House prices growth in Wales outstrips rest of UK amid ‘search for space’ away from large urban areas
House prices are growing at a faster rate in Wales than any other part of the UK, new figures reveal, amid a Covid boom in areas further from London with lower house prices.
The price of the average house shot up an at annual rate of 5.9% in Wales, outstripping the UK-wide average of 4.0%. In comparison, house prices in London only went up 2%.
Zoopla said that “annual price growth in the year to March continues to outperform in regions where homes are more affordable”. Yorkshire and Humber at 5.3% and the North West of England at 5.2% also saw strong high price growth.
“The ‘search for space’ among homeowners has further to run, especially as some office-based businesses are now confirming how their working practices will change in the longer-term,” Zoopla’s House Price Index Report added.
“More flexible working arrangements open up new opportunities for homeowners to move to a different location.”
Swansea was one of the cities that saw the most demand for housing, alongside Birmingham, Glasgow, Liverpool and Leicester, where
average house prices are all under £200,000.
Cardiff saw growth of 4.2% compared to only 2.4% last year.
“The combination of children returning to school and the stamp duty holiday extension announcement in early March, as well as the return of first-time buyers and the continued ‘search for space’ among homeowners came together to create a demand boost, especially for family houses,” Zoopla said.

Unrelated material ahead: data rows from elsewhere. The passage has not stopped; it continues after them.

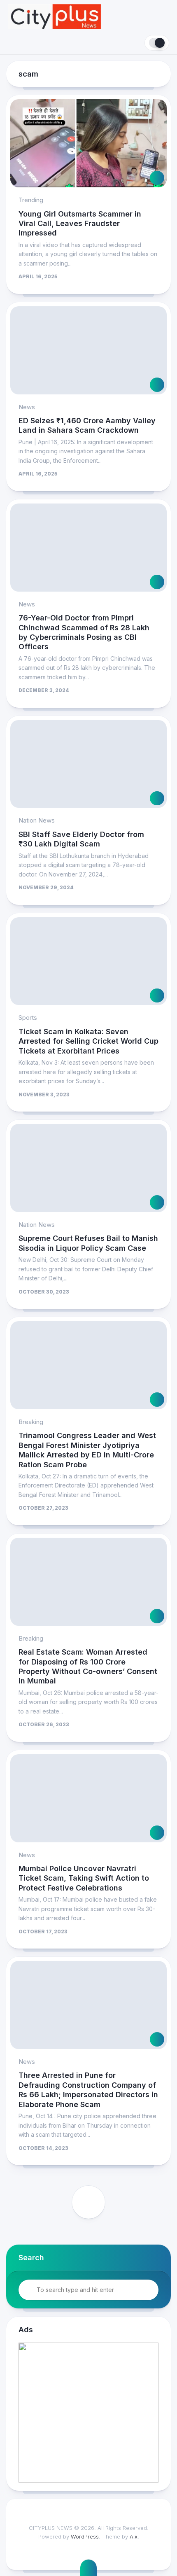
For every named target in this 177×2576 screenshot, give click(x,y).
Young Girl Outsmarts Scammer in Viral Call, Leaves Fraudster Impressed (80, 224)
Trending (31, 200)
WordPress (85, 2536)
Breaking (31, 1422)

They also predict that “supply will start to build as homeowners become increasingly comfortable opening their homes to viewings” which may mean that the growth in house prices levels off.
Language campaigners have been calling of the Welsh Government to act to solve the housing crisis in Wales which means that people are often not able to buy homes in their own communities.
Cymdeithas yr Iaith intend to hold a ‘Wales is Not for Sale’ rally held at Tryweryn Dam, on Saturday 10th July where they will be challenging the next Welsh Government to introduce a Property Act as a priority.
Chair of Cymdeithas yr Iaith’s Communities Group, Elin Hywel, said last month that “without such national intervention on the part of the people of Wales, there is no way we can tackle this crisis.”